Your objective: Convert these records into a JSON array of strings, with each line as its own string and blank lines omitted.

==== Data to use

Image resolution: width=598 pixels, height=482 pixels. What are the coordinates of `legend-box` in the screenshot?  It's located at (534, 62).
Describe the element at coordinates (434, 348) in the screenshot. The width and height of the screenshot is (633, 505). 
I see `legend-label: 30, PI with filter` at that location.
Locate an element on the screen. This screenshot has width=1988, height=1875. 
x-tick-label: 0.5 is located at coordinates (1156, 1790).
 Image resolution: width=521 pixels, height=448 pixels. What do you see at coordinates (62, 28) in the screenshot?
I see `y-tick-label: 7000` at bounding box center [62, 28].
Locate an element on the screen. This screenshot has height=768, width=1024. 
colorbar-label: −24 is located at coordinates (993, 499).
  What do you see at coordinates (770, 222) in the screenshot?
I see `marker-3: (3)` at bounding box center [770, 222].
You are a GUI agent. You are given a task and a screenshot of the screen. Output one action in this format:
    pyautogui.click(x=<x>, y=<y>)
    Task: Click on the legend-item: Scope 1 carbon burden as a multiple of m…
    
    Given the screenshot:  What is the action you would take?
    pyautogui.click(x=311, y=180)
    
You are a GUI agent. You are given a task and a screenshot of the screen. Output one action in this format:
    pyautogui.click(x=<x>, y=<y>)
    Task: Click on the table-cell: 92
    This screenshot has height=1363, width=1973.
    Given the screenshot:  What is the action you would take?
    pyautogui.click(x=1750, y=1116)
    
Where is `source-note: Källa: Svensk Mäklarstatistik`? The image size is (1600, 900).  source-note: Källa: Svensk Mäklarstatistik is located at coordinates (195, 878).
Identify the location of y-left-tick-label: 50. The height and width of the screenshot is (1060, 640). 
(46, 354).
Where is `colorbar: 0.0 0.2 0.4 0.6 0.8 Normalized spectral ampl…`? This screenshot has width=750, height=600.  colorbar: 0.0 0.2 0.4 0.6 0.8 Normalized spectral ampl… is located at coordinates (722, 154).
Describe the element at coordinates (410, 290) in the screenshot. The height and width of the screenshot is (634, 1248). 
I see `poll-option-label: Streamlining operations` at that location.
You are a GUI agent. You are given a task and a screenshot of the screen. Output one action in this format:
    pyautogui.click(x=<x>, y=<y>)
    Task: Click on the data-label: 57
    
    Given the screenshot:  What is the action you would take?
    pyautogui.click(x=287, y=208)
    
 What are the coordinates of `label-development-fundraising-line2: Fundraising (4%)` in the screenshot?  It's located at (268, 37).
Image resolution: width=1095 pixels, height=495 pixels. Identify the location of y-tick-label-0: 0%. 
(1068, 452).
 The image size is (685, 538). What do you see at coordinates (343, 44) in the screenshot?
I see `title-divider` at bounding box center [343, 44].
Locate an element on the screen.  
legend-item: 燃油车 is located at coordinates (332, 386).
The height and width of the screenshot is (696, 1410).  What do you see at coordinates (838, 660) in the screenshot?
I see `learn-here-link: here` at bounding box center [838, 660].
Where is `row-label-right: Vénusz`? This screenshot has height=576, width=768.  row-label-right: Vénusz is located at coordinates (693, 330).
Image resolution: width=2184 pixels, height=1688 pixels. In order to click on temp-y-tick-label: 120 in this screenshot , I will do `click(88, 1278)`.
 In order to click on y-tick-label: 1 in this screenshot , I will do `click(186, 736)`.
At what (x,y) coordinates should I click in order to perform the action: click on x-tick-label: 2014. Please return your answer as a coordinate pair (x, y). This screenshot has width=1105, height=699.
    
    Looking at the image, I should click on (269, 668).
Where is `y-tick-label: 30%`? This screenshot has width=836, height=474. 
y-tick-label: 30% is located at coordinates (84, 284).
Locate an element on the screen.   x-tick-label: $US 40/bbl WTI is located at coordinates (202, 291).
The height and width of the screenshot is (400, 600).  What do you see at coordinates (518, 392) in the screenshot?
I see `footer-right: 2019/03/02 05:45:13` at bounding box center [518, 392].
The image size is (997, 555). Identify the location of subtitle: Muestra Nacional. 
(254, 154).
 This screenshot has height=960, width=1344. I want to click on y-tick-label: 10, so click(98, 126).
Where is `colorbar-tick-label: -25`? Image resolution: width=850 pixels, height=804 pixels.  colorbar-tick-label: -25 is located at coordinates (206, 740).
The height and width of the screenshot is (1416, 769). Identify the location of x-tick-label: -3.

========

Response:
[
  "Image resolution: width=598 pixels, height=482 pixels. What are the coordinates of `legend-box` in the screenshot?  It's located at (534, 62).",
  "Describe the element at coordinates (434, 348) in the screenshot. The width and height of the screenshot is (633, 505). ",
  "I see `legend-label: 30, PI with filter` at that location.",
  "Locate an element on the screen. This screenshot has width=1988, height=1875. ",
  "x-tick-label: 0.5 is located at coordinates (1156, 1790).",
  " Image resolution: width=521 pixels, height=448 pixels. What do you see at coordinates (62, 28) in the screenshot?",
  "I see `y-tick-label: 7000` at bounding box center [62, 28].",
  "Locate an element on the screen. This screenshot has height=768, width=1024. ",
  "colorbar-label: −24 is located at coordinates (993, 499).",
  "  What do you see at coordinates (770, 222) in the screenshot?",
  "I see `marker-3: (3)` at bounding box center [770, 222].",
  "You are a GUI agent. You are given a task and a screenshot of the screen. Output one action in this format:",
  "    pyautogui.click(x=<x>, y=<y>)",
  "    Task: Click on the legend-item: Scope 1 carbon burden as a multiple of m…",
  "    Given the screenshot:  What is the action you would take?",
  "    pyautogui.click(x=311, y=180)",
  "You are a GUI agent. You are given a task and a screenshot of the screen. Output one action in this format:",
  "    pyautogui.click(x=<x>, y=<y>)",
  "    Task: Click on the table-cell: 92",
  "    This screenshot has height=1363, width=1973.",
  "    Given the screenshot:  What is the action you would take?",
  "    pyautogui.click(x=1750, y=1116)",
  "Where is `source-note: Källa: Svensk Mäklarstatistik`? The image size is (1600, 900).  source-note: Källa: Svensk Mäklarstatistik is located at coordinates (195, 878).",
  "Identify the location of y-left-tick-label: 50. The height and width of the screenshot is (1060, 640). ",
  "(46, 354).",
  "Where is `colorbar: 0.0 0.2 0.4 0.6 0.8 Normalized spectral ampl…`? This screenshot has width=750, height=600.  colorbar: 0.0 0.2 0.4 0.6 0.8 Normalized spectral ampl… is located at coordinates (722, 154).",
  "Describe the element at coordinates (410, 290) in the screenshot. The height and width of the screenshot is (634, 1248). ",
  "I see `poll-option-label: Streamlining operations` at that location.",
  "You are a GUI agent. You are given a task and a screenshot of the screen. Output one action in this format:",
  "    pyautogui.click(x=<x>, y=<y>)",
  "    Task: Click on the data-label: 57",
  "    Given the screenshot:  What is the action you would take?",
  "    pyautogui.click(x=287, y=208)",
  " What are the coordinates of `label-development-fundraising-line2: Fundraising (4%)` in the screenshot?  It's located at (268, 37).",
  "Image resolution: width=1095 pixels, height=495 pixels. Identify the location of y-tick-label-0: 0%. ",
  "(1068, 452).",
  " The image size is (685, 538). What do you see at coordinates (343, 44) in the screenshot?",
  "I see `title-divider` at bounding box center [343, 44].",
  "Locate an element on the screen.  ",
  "legend-item: 燃油车 is located at coordinates (332, 386).",
  "The height and width of the screenshot is (696, 1410).  What do you see at coordinates (838, 660) in the screenshot?",
  "I see `learn-here-link: here` at bounding box center [838, 660].",
  "Where is `row-label-right: Vénusz`? This screenshot has height=576, width=768.  row-label-right: Vénusz is located at coordinates (693, 330).",
  "Image resolution: width=2184 pixels, height=1688 pixels. In order to click on temp-y-tick-label: 120 in this screenshot , I will do `click(88, 1278)`.",
  " In order to click on y-tick-label: 1 in this screenshot , I will do `click(186, 736)`.",
  "At what (x,y) coordinates should I click in order to perform the action: click on x-tick-label: 2014. Please return your answer as a coordinate pair (x, y). This screenshot has width=1105, height=699.",
  "    Looking at the image, I should click on (269, 668).",
  "Where is `y-tick-label: 30%`? This screenshot has width=836, height=474. ",
  "y-tick-label: 30% is located at coordinates (84, 284).",
  "Locate an element on the screen.   x-tick-label: $US 40/bbl WTI is located at coordinates (202, 291).",
  "The height and width of the screenshot is (400, 600).  What do you see at coordinates (518, 392) in the screenshot?",
  "I see `footer-right: 2019/03/02 05:45:13` at bounding box center [518, 392].",
  "The image size is (997, 555). Identify the location of subtitle: Muestra Nacional. ",
  "(254, 154).",
  " This screenshot has height=960, width=1344. I want to click on y-tick-label: 10, so click(98, 126).",
  "Where is `colorbar-tick-label: -25`? Image resolution: width=850 pixels, height=804 pixels.  colorbar-tick-label: -25 is located at coordinates (206, 740).",
  "The height and width of the screenshot is (1416, 769). Identify the location of x-tick-label: -3."
]